The negotiations have been conducted with urgency in recent weeks, with a goal to announce an agreement when President Xi arrives here on Thursday.
Last week, a high-level Chinese Communist Party envoy, Meng Jianzhu, who is responsible for state security, visited Washington and met with Obama's national security adviser Susan Rice, director of FBI James Comey and others.
President Obama hinted at the ongoing negotiations last Wednesday, when he said that the rising number of cyberattacks would "probably be one of the biggest topics" of the summit meeting, and that his goal was to see "if we and the Chinese are able to coalesce around a process for negotiations" that would ultimately "bring a lot of other countries along."
But a senior US official involved in the discussions cautioned that an initial statement between Obama and Xi may not contain "a specific, detailed mention" of a prohibition on attacking critical infrastructure. Rather, it would be a more "generic embrace" of a code of conduct adopted recently by a working group at the United Nations.

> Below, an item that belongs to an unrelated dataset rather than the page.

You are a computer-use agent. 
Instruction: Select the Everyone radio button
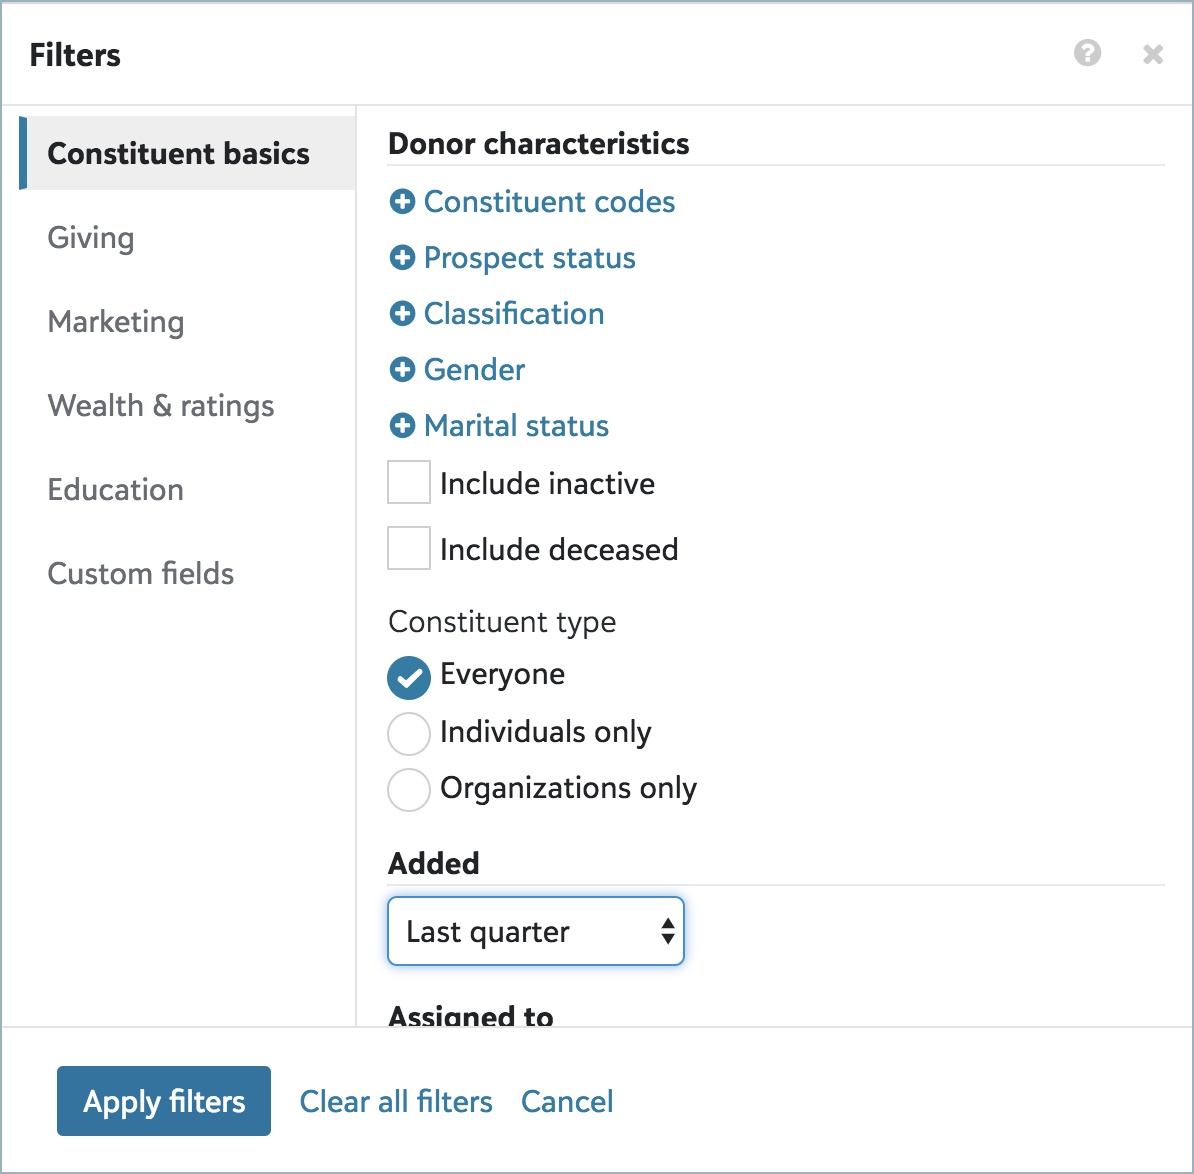click(x=409, y=677)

One of the key principles of the United Nations document on principles for cyberspace is that no state should allow activity "that intentionally damages critical infrastructure or otherwise impairs the use and operation of critical infrastructure to provide services to the public."
The goal of the American negotiators is to have Chinese leaders embrace the principles of the UN code of conduct in a bilateral agreement with Washington, the report said.
But it seems unlikely that any deal coming out of the talks would directly address the most urgent problems with cyberattacks of Chinese origin, it said.
Most of those attacks have focused on espionage and theft of intellectual property. The agreement being negotiated would also not appear to cover the use of tools to steal intellectual property, the report said.
Still, any agreement to limit cyberattacks in peacetime would be a start.
"It would be the first time that cyber is treated as a military capability that needs to be governed as nuclear, chemical and biological weapons are," said Vikram Singh, a former Pentagon and State Department official who is now vice president for international security at the Center for American Progress.